日帰り温泉の休憩スペースでドリルをする息子
写真=日帰り温泉の休憩スペースでドリルをする息子。他のお客さんから「教育熱心な親」だと思われているかもしれませんw=2021年2月、新潟県村上市

 これがまた、洗い残しの場所を口頭で説明するだけで、ちゃんとできました。

 「時間がない」「手間がかかる」という理由ですぐに手を出してしまい、結果として過保護にしていたのかもしれません。

 ドライヤーで髪を乾かしている時に、備え付けのくしで髪をとかしても嫌がらなかったのも収穫でした。

 また、髪を乾かした後、「耳掃除するよー」と言いながら備え付けの綿棒を使っても大丈夫でした。
 息子の耳掃除をするのは初めてでしたが、あんまり汚れていないのは意外でした。

 結果として、いつもより長く温泉内にいることができました。

 温泉から上がった妻にこれらのことを話すと、耳掃除ができたことにすごく驚いていました。

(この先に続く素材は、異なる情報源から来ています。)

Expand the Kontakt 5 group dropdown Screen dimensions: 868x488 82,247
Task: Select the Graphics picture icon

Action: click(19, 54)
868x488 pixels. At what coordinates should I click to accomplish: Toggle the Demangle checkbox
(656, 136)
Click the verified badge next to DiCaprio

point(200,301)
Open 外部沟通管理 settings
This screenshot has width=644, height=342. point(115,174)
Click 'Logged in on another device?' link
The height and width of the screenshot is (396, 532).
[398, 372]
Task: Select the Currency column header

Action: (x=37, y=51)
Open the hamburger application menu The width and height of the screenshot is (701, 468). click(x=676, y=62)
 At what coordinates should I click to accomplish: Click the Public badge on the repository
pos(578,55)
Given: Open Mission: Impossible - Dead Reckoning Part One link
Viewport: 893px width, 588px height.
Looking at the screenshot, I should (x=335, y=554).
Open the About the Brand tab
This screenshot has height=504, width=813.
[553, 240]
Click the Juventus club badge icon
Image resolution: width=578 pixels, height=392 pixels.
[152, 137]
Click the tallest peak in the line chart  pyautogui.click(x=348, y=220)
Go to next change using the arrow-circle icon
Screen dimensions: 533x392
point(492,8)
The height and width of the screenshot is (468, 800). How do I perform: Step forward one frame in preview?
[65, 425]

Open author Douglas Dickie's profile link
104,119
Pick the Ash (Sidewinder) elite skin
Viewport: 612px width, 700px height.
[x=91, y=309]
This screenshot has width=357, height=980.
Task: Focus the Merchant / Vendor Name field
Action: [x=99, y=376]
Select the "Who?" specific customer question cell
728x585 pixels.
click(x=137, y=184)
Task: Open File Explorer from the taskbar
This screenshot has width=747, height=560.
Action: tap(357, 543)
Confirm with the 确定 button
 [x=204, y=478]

 綿棒を使った耳掃除をするのは5年ぶりなのだそうです。

 妻は、就学前のトイレトレーニングを始め、日常生活に関するさまざまなことをABA(応用行動分析)を使った家庭療育で息子に教えています。

 「髪を切る」が目下最大の課題で、もう4〜5年続けていますが、いまだに嫌がります。最近は、「爪を切る」に挑戦していて、これは順調にできるようになっています。

 妻によると、息子の耳はちゃんと聞こえているようですし、耳あかが垂れてくることもないし、耳を痒がることもないようなので、たまにティッシュで耳の入り口を拭くだけで済ませていたそうです。

 綿棒と使った耳掃除は、「いずれ教えなきゃいけないけれど優先順位がかなり低い課題」だったそうな。

 結果として、かなりのお手柄だったようです。